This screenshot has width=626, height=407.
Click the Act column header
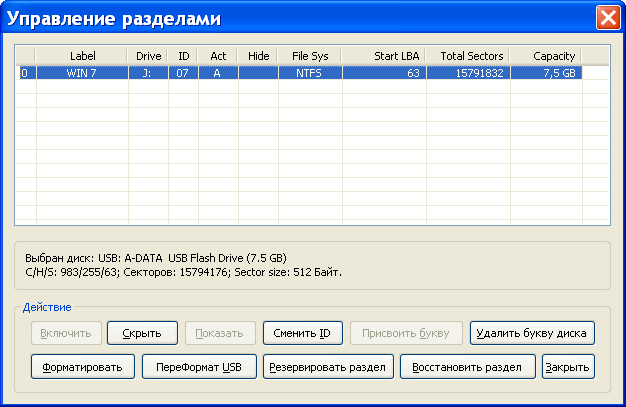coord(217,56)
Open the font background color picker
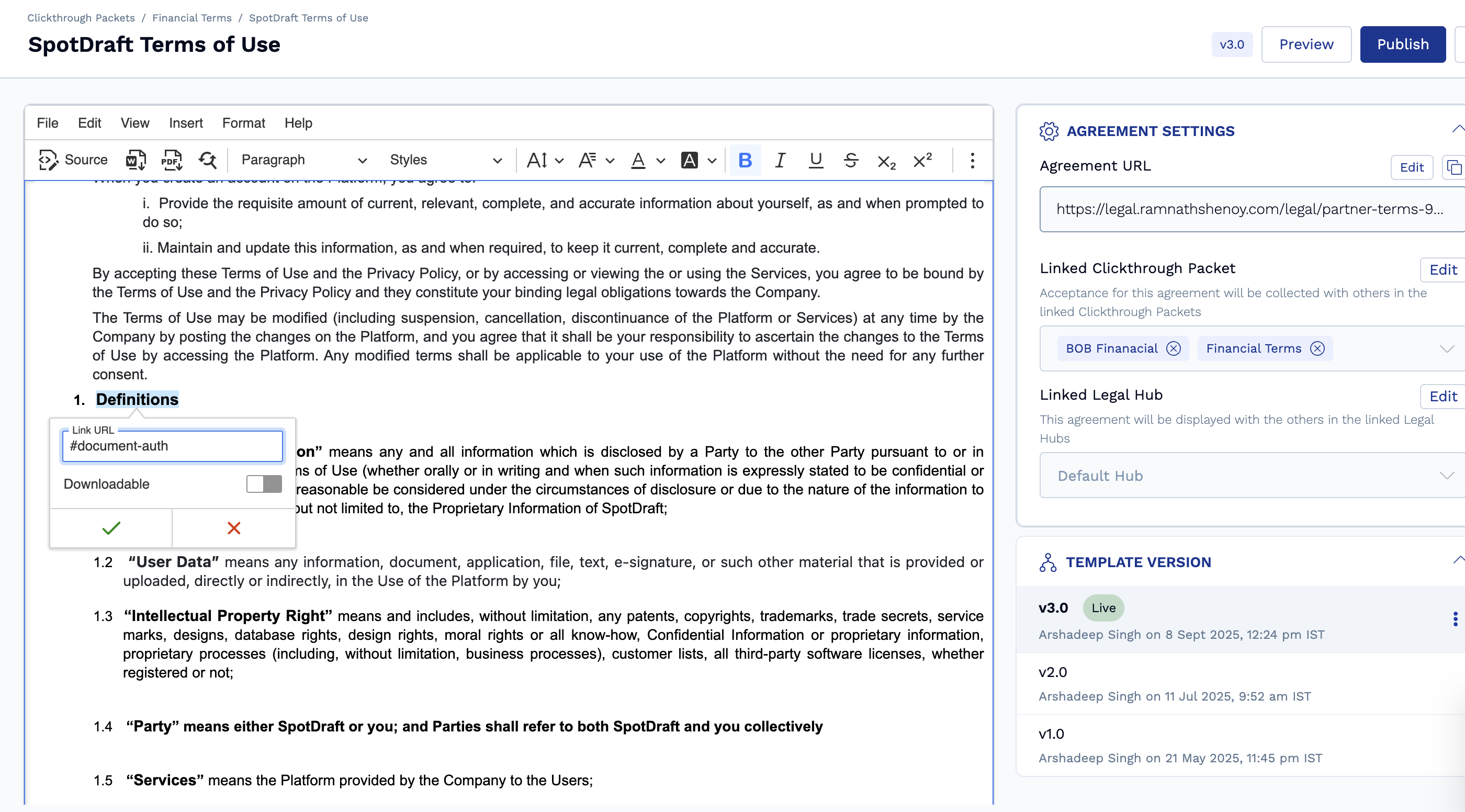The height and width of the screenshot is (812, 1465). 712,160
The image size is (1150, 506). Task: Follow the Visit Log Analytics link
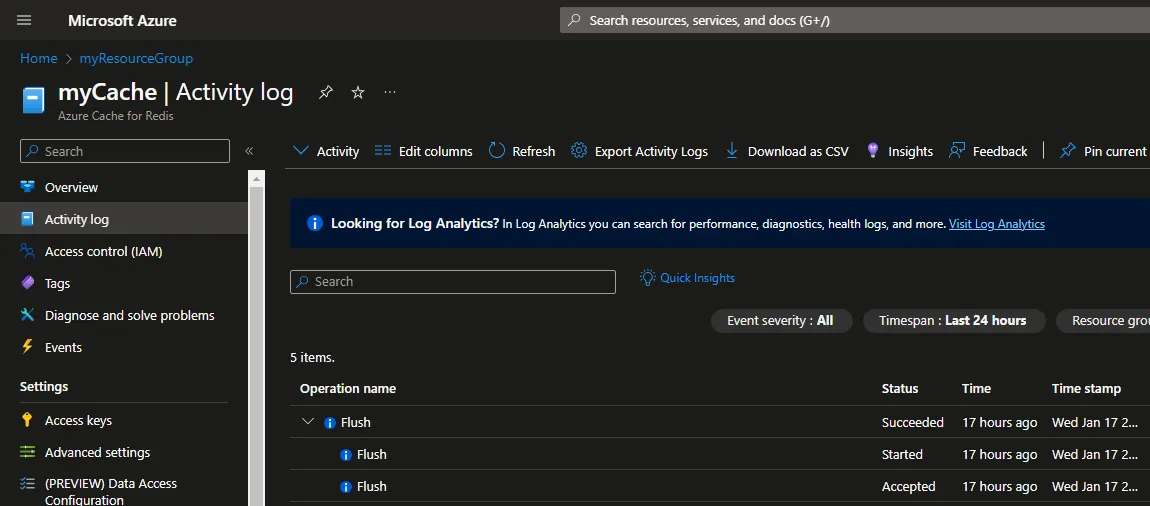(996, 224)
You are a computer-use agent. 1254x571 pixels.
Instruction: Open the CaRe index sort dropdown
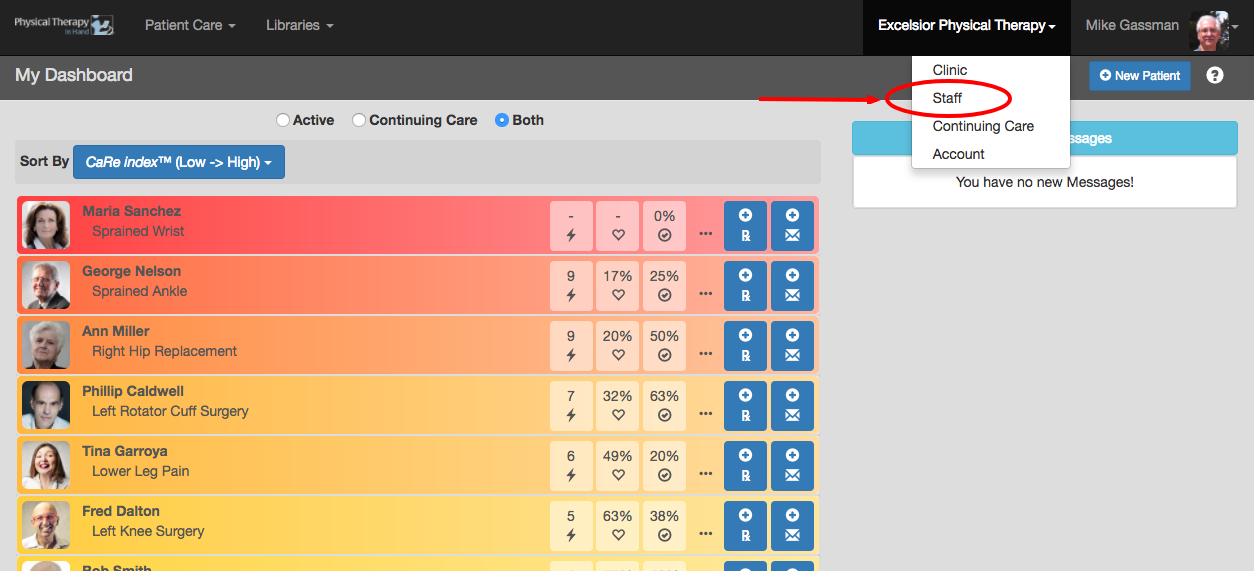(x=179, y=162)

> _What is needed_:
Rewrite every row with "Click" replaced by "Select" and everything else unchanged. Leave the pictures out of the answer.

> _Solution to the exercise_:
This screenshot has width=626, height=407.
Select the Act column header
coord(217,56)
Open the font background color picker
The height and width of the screenshot is (812, 1465). 712,160
The image size is (1150, 506). Task: Follow the Visit Log Analytics link
(996, 224)
You are a computer-use agent. 1254x571 pixels.
Instruction: Open the CaRe index sort dropdown
(x=179, y=162)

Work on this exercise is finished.